Büyükelçiliğinin dördüncü yılında, 1. Dünya Savaşı’ndaki Alman sabotajlarından zarar görenler için kurulan Tazminat Komisyonu’na ifadesini yollayıp suçlamaları reddettiğinde, masada 153 sabotaj vardı.
“Karışık ama istikrarlı adam” Nadolny, Hitler’e “Führer” demeyi reddetmekle de tanındı sonra. Hitler’i Sovyetler ile iyi geçinmeye ikna için uğraştı.
Savaştan sonra, yeni Almanya, bir zamanlar biyolojik savaş örgütlemiş olan Nadolny’yi Kızılhaç’ın başına getirecekti!
BERLİN’DEN TÜRKİYE’YE, HİTLER’DEN STALİN’E
Askeri istihbaratta, o sabotaj seferberliği sırasında, Nadolny’nin amiri Walter Nicolai idi. Aşırı milliyetçi “Anavatan Partisi”nin arkasındaki isimdi.
Onun yolu da hemen genç Türkiye’ye düştü.
1926 başında Türkiye’ye davet edildi; Harp Akademisi binasında bir yer tahsis edildi.
Mareşal Fevzi Çakmak’ın kurduğu, Cumhuriyet’in istihbarat servisi, “Millî Emniyet Hizmeti Riyaseti” MAH’ın oluşmasında, personelinin Türkiye ve Almanya’da eğitiminde rol oynadı.
1.Dünya Savaşı’nda Osmanlı basınındaki haberleri bile sansür ettirebilen “Alman milliyetçisi”nin yeni Cumhuriyet’teki rolü bu olmuştu.

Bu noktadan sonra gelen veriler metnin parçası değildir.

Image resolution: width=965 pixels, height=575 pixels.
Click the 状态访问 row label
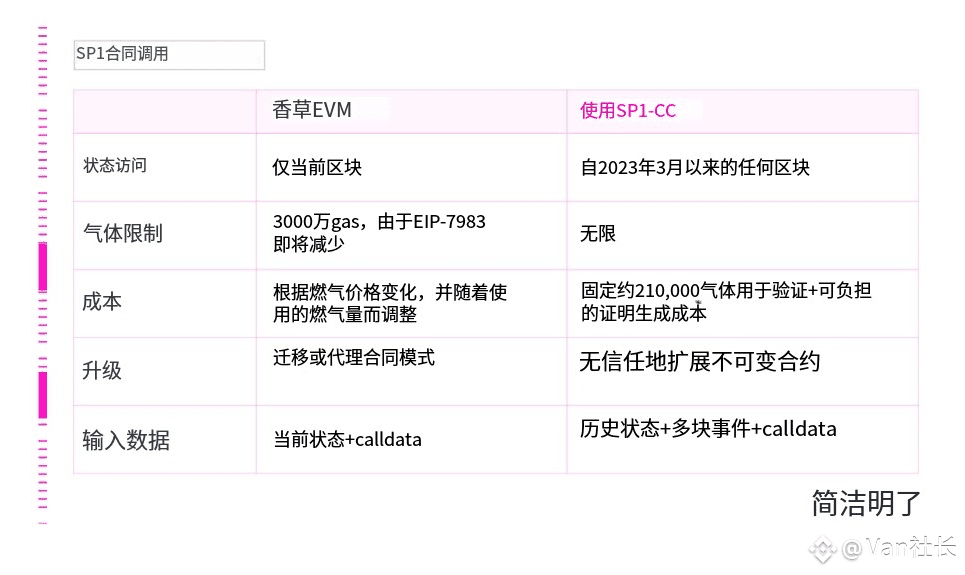click(x=115, y=166)
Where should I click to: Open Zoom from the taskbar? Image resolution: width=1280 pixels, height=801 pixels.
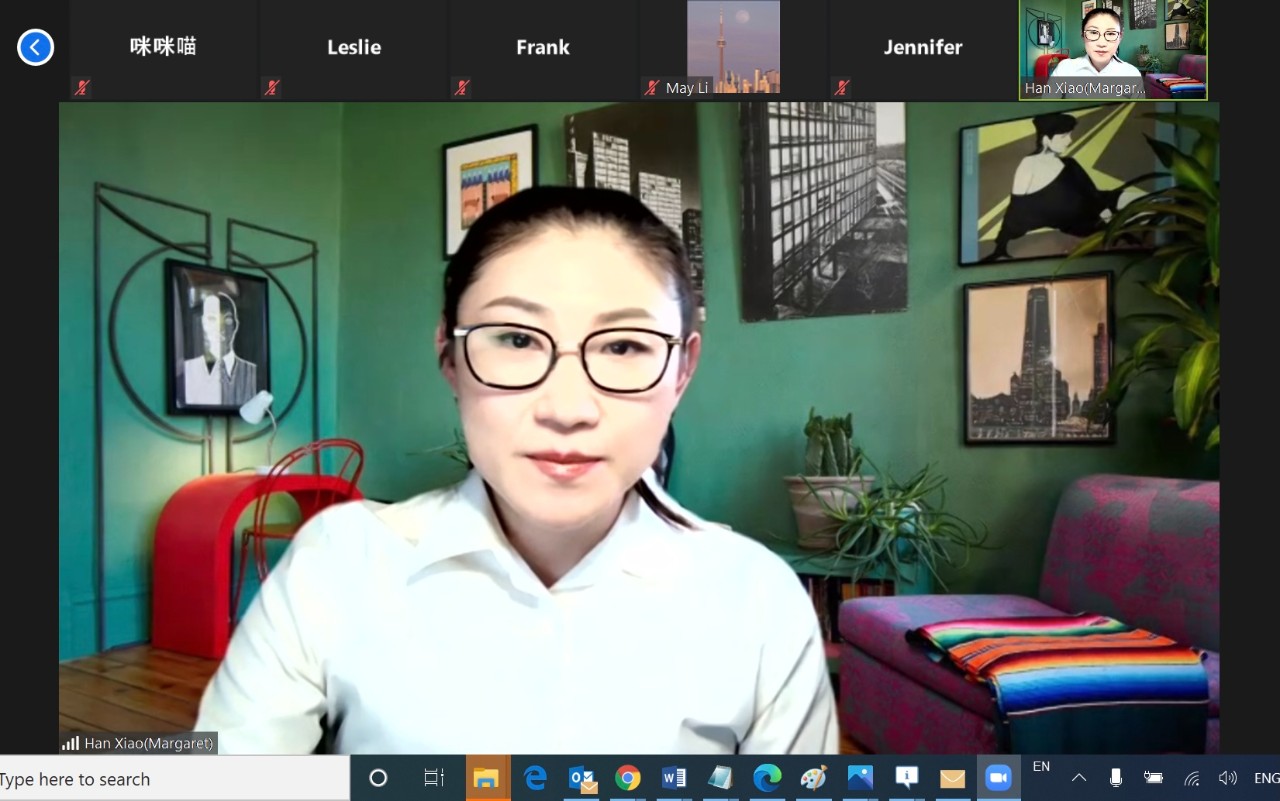point(997,778)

Onun arası Hitler ile daha iyiydi.
Hitler, Nicolai’yi Yeni Almanya Tarih Enstitüsü’nün başına getirdi. “Yeni-Nazi Almanyası tarihi”ni o hazırladı.
Polonya asıllı ve iyi Rusça konuşan Nicolai savaşın sonunda yakalanıp Stalin’in özel isteğiyle Moskova’ya götürüldü, sorgulandı.
Türkiye’nin istihbarat servisinde parmağı olan adam, bir Sovyet cezaevinde 1947’de öldü ve toplu mezara atıldı cesedi!
Onun “Güzellik” kod adıyla casusluk yaptırdığı dansçı kadın ise 30 yıl önce Fransa’da yakalanıp idama mahkûm olmuştu.
Onu Mata Hari adıyla bildi dünya.
Ian Flemming, James Bond’u yaratırken, en ilham verici üç kitap listesine Nicolai’nin “Alman İstihbaratı”nı koymuştu.
Öyle ya, “Avrupa’ya Bolşevizmi de Nazizmi de getiren adam” olarak tanınmıştı!
Kimine göre de “Aptalca istihbarat şifreleri yüzünden Almanya’ya 1. Dünya Savaşı’nı kaybettiren adam”dı!
Yola batık Moskva’dan çıktık, batık Mariya’dan Alman istihbaratına, genç Türkiye’ye kadar geldik.
Yazı uzun gelmiştir muhtemelen.
Bir de bu bir asırlık tarihi düşünün!
Bazen tekrar gibi, bazen bildiğin gibi değil!
Not: Yazının bir kısmı “Senin Adın Corona Olsun” başlıklı kitabımdan.